Serait à voir aussi Suqotra qui paraît-il est l'objet de projets mégalos de pays arabes, à voir Shahrjah bridge, les temples et le barrage de Marib, le trek dans les montagnes après la saison des pluies, à voir encore Aden décrit comme 'free country' peut-être en raison du passé socialiste qui a donné plus de liberté aux femmes, on dit que ce n’est pas la même mentalité, un article signale qu'un certain Arthur Rambo (sic) y aurait passé, là-bas

Le Yémen, je songe aux minarets dans les villages, parfois juste une tour, comme pour une église, aux 'boites' en bois sortant des murs et au quadrillage fin permettant de voir sans être vu depuis la rue, aux femmes voilées, vêtues de noir et faisant leurs emplettes au souk, souvent par deux ou trois, aux  jardins cultivés dans la vieille ville de Sanaa, aux muezzin clamant leur appel à la prière tôt le matin ou le soir, au chant du malvoyant dans les escaliers du passage souterrain, à la poudre de lessive utilisée comme savon, aux cassettes musicales où le chanteur est habillé à l'arabe, au vendredi férié -ce n’était pas le cas au Pakistan ou en Ouzbékistan, aux habits traditionnels avec jembie interdits pendant le travail, aux vignes près de Marib,

Je me demande ce que pensent les femmes du qat mâché par les hommes tout l'après-midi, esthétique ?, une habitude ?…Et qu'en est-il de l’intimité conjugale pour un couple yéménite traditionnel ou moderne ?

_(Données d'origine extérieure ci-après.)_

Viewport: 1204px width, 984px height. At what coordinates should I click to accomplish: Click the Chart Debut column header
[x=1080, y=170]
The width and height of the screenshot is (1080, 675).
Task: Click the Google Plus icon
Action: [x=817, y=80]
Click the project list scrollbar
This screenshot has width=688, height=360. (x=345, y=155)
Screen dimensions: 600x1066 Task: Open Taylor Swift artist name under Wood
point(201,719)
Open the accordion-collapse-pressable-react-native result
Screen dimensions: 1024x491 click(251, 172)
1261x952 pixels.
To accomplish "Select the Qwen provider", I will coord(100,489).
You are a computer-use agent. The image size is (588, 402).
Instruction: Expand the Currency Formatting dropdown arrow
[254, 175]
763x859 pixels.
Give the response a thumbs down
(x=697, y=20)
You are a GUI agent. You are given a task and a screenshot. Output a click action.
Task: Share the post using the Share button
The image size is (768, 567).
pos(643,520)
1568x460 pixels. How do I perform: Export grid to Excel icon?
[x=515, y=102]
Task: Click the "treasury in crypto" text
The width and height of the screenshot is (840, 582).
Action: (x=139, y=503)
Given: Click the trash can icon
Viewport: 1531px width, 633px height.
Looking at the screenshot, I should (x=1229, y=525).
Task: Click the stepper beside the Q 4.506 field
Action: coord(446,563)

Je me demande aussi si les femmes yéménites sont belles, je n'en ai vu que très peu, de ne voir que des yeux m'a irrité, après tout il y en a bien qui m'ont suivi du regard et je n’ai pu en faire autant, elles observent, le voile protège-t-il les femmes du jeu de la séduction ? Sans voile, quid du désir des autres et du leur ?

 

Retour à Dubaï avant de m'envoler sur Addis.... les Arabes ont leur djellaba claire, les autres sont habillés à l'occidentale......le staff dans l'avion Emirates est international, comme à l'aéroport... il y a des magazines évoquant des projets de trains, des initiatives économiques, ça bouge ici, l'Europe vue d'ici me semble fatiguée et sans projets, avons-nous vraiment tout ? N'y a-t-il plus rien à créer ?....Dans le magazine d'Emirates, un article sur le mouvement de sécession....le foisonnement intellectuel d'artistes venant de toutes parts d'un empire rigidifié ( ?),

Même en parcourant quelques coins du monde, je me rends compte que ma vision n'en reste que très très partielle....plus je découvre, plus je constate que le monde géographique, politique, sociologique, intellectuel, artistique, etc., est vraiment trop grand,

Séjourner dans un pays ressemble rarement aux cartes postales qu’on envoie…il ne faut pas oublier de considérer les facteurs tels que le climat, la période de la journée conférant la meilleure lumière, les pluies ou la sécheresse, la saison des fruits etc.